[tor-bugs] #2105 [Vidalia]: Pick up the breakpad integration

Tor Bug Tracker & Wiki torproject-admin at torproject.org
Thu Apr 21 15:26:59 UTC 2011


#2105: Pick up the breakpad integration
-------------------------+--------------------------------------------------
 Reporter:  arma         |          Owner:  chiiph       
     Type:  enhancement  |         Status:  assigned     
 Priority:  major        |      Milestone:  Vidalia-0.3.X
Component:  Vidalia      |        Version:               
 Keywords:               |         Parent:               
   Points:               |   Actualpoints:               
-------------------------+--------------------------------------------------

Comment(by edmanm):

 Replying to [comment:12 chiiph]:
 > With that reasoning, I can argue: what if the crash occurs _in_ the
 crash handler?

 Yes! That's exactly my point! :-) That's exactly why you want to do as
 little as possible in the callback. From the Breakpad design docs:

   * ''Use of the application heap is forbidden. The heap may be corrupt or
 otherwise unusable, and allocators may not function.
   * Resource allocation must be severely limited. The handler may create a
 new file to contain the dump, and it may attempt to launch a process to
 continue handling the crash.''
   * ''Execution on the thread that caused the exception is significantly
 limited. The only code permitted to execute on this thread is the code
 necessary to transition handling to a dedicated preallocated handler
 thread, and the code to return from the exception handler.''
   * ''Handlers shouldn’t handle crashes by attempting to walk stacks
 themselves, as stacks may be in inconsistent states.

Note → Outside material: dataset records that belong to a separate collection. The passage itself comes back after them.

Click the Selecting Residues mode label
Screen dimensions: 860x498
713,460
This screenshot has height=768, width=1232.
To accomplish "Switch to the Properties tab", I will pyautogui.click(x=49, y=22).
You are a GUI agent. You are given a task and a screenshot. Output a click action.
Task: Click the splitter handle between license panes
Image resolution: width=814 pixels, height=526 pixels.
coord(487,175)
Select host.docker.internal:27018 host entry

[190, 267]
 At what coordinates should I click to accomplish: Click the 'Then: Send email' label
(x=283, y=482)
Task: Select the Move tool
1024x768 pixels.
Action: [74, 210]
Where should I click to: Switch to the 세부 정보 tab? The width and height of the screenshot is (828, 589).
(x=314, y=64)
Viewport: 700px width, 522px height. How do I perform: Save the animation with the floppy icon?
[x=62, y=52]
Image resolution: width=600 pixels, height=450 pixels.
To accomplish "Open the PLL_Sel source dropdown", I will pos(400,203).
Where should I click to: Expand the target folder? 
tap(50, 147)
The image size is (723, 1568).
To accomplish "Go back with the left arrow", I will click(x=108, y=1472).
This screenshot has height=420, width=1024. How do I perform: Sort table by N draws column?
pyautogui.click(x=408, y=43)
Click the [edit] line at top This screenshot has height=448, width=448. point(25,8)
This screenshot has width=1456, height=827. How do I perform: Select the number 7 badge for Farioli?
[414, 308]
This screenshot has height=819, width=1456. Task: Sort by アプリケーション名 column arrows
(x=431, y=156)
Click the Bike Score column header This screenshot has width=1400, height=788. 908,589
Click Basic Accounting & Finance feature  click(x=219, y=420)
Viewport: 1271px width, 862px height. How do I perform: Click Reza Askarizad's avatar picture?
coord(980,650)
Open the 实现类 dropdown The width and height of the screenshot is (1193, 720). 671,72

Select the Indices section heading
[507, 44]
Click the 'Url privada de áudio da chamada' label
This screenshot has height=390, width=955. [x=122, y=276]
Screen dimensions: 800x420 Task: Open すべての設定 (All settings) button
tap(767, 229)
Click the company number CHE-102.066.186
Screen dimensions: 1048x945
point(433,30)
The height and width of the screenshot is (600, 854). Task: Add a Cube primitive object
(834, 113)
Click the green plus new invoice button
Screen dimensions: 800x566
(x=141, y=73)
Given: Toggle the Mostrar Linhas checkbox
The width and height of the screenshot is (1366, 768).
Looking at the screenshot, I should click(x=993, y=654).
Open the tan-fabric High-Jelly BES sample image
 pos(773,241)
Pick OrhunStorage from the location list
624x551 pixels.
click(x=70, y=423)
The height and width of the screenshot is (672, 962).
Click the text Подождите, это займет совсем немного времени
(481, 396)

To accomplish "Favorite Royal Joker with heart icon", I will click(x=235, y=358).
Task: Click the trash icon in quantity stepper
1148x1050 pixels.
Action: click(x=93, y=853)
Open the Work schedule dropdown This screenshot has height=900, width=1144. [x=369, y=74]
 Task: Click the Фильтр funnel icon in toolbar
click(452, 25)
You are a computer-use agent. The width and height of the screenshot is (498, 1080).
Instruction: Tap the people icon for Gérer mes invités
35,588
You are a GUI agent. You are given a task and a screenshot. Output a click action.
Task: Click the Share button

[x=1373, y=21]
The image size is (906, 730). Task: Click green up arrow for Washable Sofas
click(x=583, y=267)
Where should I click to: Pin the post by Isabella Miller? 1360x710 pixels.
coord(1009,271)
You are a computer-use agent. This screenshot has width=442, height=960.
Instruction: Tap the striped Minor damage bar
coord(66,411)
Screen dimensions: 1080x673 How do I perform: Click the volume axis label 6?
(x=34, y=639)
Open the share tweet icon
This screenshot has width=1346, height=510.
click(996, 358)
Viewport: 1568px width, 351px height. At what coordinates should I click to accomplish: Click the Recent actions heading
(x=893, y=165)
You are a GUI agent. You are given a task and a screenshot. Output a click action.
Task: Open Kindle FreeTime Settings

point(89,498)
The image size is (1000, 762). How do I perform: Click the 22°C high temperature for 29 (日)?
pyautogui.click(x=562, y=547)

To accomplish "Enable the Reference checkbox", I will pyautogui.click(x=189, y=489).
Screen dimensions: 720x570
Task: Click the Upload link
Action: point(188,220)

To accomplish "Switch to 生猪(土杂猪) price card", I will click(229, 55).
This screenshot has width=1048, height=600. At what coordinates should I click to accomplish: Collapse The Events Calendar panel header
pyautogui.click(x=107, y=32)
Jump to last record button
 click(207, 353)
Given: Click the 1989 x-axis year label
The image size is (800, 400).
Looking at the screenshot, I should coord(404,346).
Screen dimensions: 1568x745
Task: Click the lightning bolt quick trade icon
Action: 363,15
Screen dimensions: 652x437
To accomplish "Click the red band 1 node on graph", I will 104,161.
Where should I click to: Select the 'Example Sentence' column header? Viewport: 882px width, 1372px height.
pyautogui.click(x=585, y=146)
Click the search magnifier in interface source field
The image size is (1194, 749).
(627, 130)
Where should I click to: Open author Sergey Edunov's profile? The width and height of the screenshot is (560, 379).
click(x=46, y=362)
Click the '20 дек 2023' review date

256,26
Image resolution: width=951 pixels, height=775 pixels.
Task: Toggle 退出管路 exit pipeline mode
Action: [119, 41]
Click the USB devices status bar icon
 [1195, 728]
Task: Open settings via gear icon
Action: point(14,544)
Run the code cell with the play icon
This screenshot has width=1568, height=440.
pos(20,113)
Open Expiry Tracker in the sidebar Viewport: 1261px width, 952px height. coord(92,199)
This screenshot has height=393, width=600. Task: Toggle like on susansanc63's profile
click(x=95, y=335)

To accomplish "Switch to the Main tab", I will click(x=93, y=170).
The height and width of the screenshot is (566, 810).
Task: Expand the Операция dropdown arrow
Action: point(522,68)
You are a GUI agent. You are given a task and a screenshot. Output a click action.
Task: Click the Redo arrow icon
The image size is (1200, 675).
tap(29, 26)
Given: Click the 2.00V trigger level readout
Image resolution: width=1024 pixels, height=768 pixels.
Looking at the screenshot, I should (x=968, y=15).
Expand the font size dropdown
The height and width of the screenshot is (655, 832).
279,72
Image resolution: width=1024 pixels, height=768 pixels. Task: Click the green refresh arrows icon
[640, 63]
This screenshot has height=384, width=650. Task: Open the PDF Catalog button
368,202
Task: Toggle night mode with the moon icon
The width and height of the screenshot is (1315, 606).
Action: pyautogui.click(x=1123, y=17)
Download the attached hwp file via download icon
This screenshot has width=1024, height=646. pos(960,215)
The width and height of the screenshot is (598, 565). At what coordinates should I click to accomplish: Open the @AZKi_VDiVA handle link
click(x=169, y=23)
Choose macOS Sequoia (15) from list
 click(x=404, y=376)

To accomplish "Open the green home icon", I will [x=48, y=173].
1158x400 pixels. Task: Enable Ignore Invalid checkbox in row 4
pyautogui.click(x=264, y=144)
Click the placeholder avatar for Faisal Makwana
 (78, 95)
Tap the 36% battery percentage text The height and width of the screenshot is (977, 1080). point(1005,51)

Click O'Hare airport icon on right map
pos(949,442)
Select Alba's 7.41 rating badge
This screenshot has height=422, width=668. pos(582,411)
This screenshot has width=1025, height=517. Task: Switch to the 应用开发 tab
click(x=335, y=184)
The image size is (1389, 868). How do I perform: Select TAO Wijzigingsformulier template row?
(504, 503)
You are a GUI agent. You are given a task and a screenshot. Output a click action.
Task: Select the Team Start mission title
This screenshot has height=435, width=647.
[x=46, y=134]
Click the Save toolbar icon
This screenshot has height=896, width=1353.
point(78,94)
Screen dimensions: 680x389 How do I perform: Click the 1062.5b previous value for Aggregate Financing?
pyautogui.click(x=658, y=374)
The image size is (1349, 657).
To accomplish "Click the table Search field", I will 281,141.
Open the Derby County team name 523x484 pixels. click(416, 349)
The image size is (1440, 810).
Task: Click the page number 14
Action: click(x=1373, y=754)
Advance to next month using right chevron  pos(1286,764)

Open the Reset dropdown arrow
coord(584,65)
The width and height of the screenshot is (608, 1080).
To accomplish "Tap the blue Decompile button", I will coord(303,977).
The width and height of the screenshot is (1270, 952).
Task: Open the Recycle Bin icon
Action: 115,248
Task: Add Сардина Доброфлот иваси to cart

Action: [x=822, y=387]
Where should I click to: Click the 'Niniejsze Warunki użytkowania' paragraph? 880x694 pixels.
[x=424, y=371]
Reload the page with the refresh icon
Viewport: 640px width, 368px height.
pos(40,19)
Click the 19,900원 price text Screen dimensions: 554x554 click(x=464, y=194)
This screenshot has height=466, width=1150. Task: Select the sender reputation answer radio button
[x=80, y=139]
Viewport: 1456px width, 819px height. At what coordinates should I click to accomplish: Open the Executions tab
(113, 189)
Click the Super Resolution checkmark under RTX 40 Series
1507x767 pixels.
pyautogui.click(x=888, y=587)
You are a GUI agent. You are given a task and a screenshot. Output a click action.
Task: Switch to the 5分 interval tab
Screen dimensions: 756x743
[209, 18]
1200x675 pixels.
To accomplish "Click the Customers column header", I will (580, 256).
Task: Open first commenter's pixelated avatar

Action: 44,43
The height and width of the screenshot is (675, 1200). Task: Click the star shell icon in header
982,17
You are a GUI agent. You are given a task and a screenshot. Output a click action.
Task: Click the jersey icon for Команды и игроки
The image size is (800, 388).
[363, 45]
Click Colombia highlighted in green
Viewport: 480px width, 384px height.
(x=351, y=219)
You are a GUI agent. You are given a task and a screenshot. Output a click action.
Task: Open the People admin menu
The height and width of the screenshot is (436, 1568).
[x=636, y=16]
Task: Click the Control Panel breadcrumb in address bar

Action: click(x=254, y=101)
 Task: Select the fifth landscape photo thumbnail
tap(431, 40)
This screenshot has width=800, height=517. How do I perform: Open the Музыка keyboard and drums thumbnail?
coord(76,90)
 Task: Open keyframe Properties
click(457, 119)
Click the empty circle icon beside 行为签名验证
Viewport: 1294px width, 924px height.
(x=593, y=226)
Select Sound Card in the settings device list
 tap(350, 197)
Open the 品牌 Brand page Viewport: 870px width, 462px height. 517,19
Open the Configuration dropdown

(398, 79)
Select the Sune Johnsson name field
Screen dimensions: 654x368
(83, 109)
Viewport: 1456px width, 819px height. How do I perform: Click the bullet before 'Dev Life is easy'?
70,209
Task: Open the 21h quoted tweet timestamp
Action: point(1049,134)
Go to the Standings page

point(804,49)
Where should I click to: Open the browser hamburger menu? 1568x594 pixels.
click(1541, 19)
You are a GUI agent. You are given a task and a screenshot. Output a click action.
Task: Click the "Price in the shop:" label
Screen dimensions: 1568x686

Dump generation
 should be performed by interfacing with the operating system’s memory
 manager and code module manager.''
   * ''Library code, including runtime library code, must be avoided unless
 it provably meets the above guidelines. For example, this means that the
 STL string class may not be used, because it performs operations that
 attempt to allocate and use heap memory. It also means that many C runtime
 functions must be avoided, particularly on Windows, because of heap
 operations that they may perform.''

 Also:

 ''Authors of both callback functions that execute within a Breakpad
 handler are cautioned that their code will be run at exception time, and
 that as a result, they should observe the same programming practices that
 the Breakpad handler itself adheres to. Notably, if a callback is to be
 used to collect additional data from an application, it should take care
 to read only “safe” data. This might involve accessing only static memory
 locations that are updated periodically during the course of normal
 program execution.''

 It doesn't take much looking at Qt code to see that the changes you've
 made don't conform to these guidelines. And for what? To save writing a
 few lines of code? I could've done that too and saved myself some time,
 but I didn't because it was the lazy, incorrect way to do things.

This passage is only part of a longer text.